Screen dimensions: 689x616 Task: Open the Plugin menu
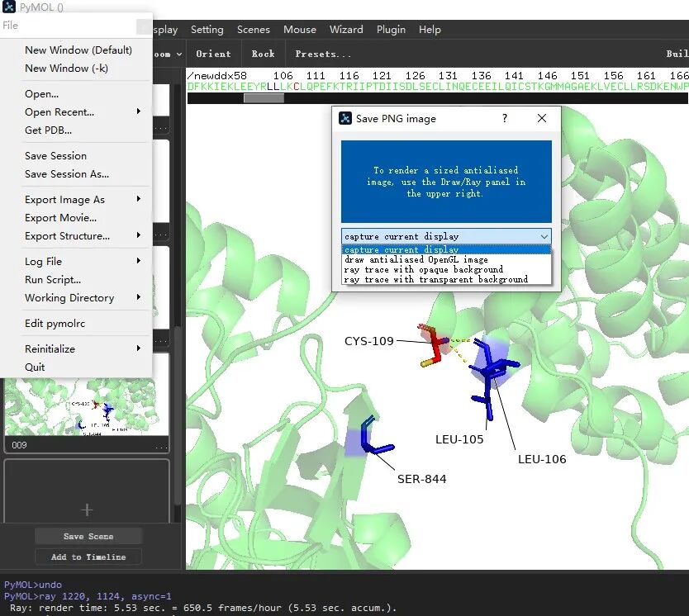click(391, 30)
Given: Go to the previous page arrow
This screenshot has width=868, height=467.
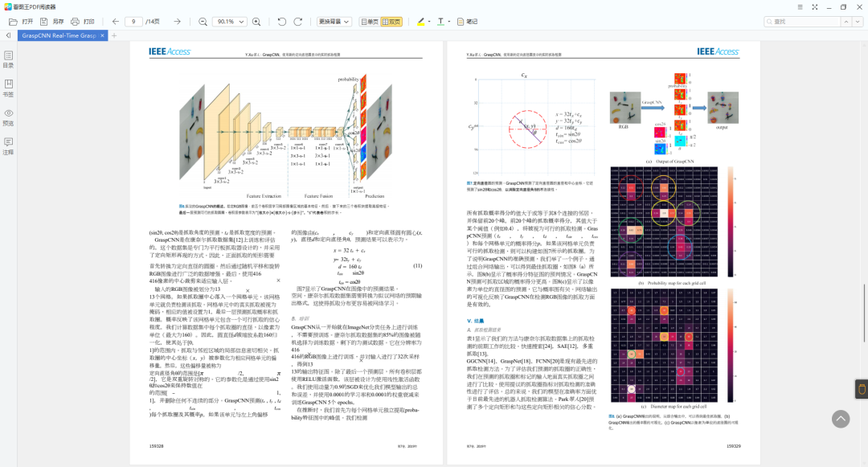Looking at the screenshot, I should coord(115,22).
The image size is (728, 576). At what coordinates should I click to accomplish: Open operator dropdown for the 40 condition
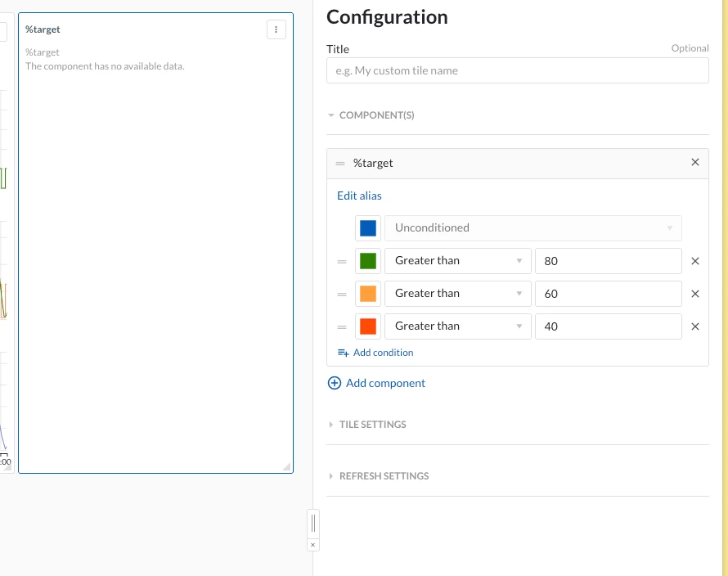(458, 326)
---
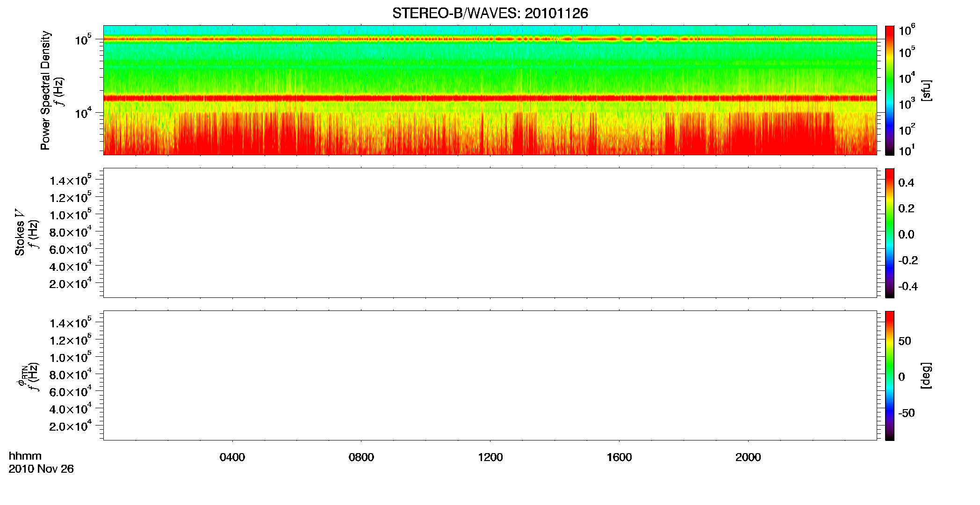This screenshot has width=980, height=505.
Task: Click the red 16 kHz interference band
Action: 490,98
...
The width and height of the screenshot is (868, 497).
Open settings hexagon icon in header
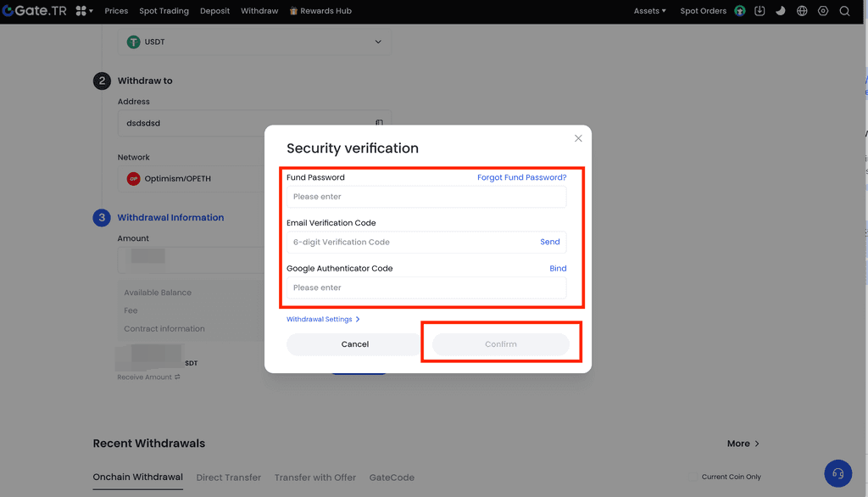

→ Task requirements
Within the data above, the span starting at the line containing "The width and" and ending at the line containing "Open settings hexagon icon in header" is to be retyped exactly, with no other lines.

→ Exercise response
The width and height of the screenshot is (868, 497).
Open settings hexagon icon in header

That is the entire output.